Los hombres, a partir de estas dos noticias, iniciaron un debate. Era la primera vez que ella asistía a una conversación de tipo político durante la comida. Aquello demostraba lo crítica que era la situación. En principio, los Quincalleros disponían del arma más eficaz de la Autoridad. Pero el arma no estaba todavía a punto. La verdad era que, si la Autoridad se enteraba de ello antes de que los Quincalleros tuvieran en marcha la fabricación de generadores, se podría precipitar el ataque militar que todos temían.

En este caso, ¿qué se podía hacer por los prisioneros de Los Ángeles?

Lu estuvo callada durante unos quince minutos, mientras hablaban de todo aquello, hasta que resultó evidente que los Kaladze iban a permanecer agazapados a la espera de poder utilizar con ventaja la invención de Naismith/Hoehler. Entonces se puso en pie y soltó un estridente chillido inarticulado. El comedor se quedó inmediatamente en silencio. Los Kaladze la miraron con gran sorpresa. La mujer que estaba a su lado le hizo frenéticas señas para que se sentara. En vez de ello, Della les gritó a todos:

—¡Sois unos locos cobardes! Sois capaces de quedaros aquí indecisos mientras van matando uno a uno a todos los prisioneros de Los Ángeles. Ahora tenéis un arma: el generador de burbujas. Y si vosotros no estáis dispuestos a jugaros el cuello, hay muchísimas casas en Aztlán que sí lo están. Por lo menos una docena de sus primogénitos fueron hechos prisioneros en La Jolla.

En el otro extremo de la mesa. Nicolai Sergeivich se puso de pie lentamente. Incluso a aquella distancia, parecía mirar desde gran altura a la diminuta Della.

—Señorita Lu, no somos nosotros los que tenemos el generador de burbujas, sino Paul Naismith. Usted ya sabe que él sólo tiene un aparato, y que éste no está completamente terminado. No quiere darnos…
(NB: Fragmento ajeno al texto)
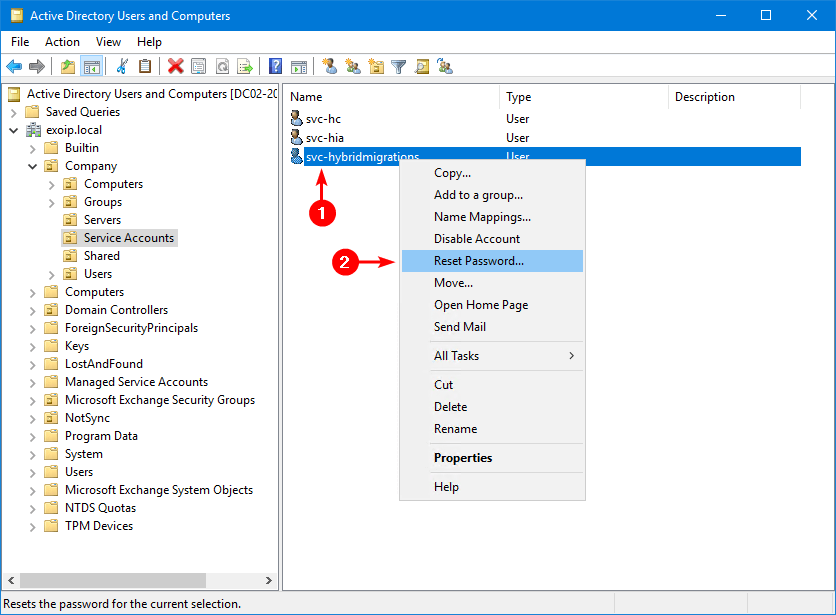
Task: Click the Cut scissors toolbar icon
Action: pyautogui.click(x=122, y=67)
Della golpeó la mesa con la palma de su mano. El ruido, que sonó como un pistoletazo, interrumpió al otro y atrajo la atención de todos hacia ella.

—¡Pues oblíguenle! Él no puede existir sin el apoyo de ustedes. Hay que hacerle comprender que son nuestras propias carne y sangre las que están en juego allí —se apartó de la mesa y les miró de arriba abajo con un tremendo desprecio en la mirada—. Pero esto no tiene que ver nada con vosotros, ¿verdad? Mi propio hermano es uno de los rehenes. Pero, para todos vosotros, ellos no son más que unos Quincalleros desconocidos.

Kaladze palideció bajo su corta barba. Della estaba corriendo un albur. Las mujeres capaces de faltar al respeto en público eran rarísimas y, si aparecía alguna, incluso como huésped, no cabía esperar otra cosa sino que fuera expulsada inmediatamente. Pero Della había ido hasta un punto calculado, más allá de la falta de respeto.

Había atacado su valor, su hombría.

Confiaba haber expuesto, en voz alta, la sensación de culpa que todos ellos escondían detrás de las precauciones.

Kaladze recobró la voz y dijo:

—Está usted equivocada, señora. Son algo más que unos Quincalleros desconocidos. Son nuestros hermanos.

Y Della supo que había ganado. La Autoridad iba a enterarse de la existencia del generador de burbujas cuando aún era un asunto de poca monta.

Se sentó con gran humildad, con la mirada tímidamente fija en la mesa. Dos lagrimones empezaron a correr por sus mejillas. Pero no dijo nada más. Por dentro, una sonrisa felina iba de oreja a oreja. Se sentía feliz por su victoria y por la revancha que acababa de tomarse a cuenta de todos aquellos días de servilismo. Vio de soslayo la mirada de sorpresa de Mike. Aquí también había atinado. Permaneció callado. Comprendía que ella estaba mintiendo, pero aquellas mentiras eran una excusa válida para hacer un llamamiento al honor. Estaba cogido, y lo sabía, en la misma trampa que los otros.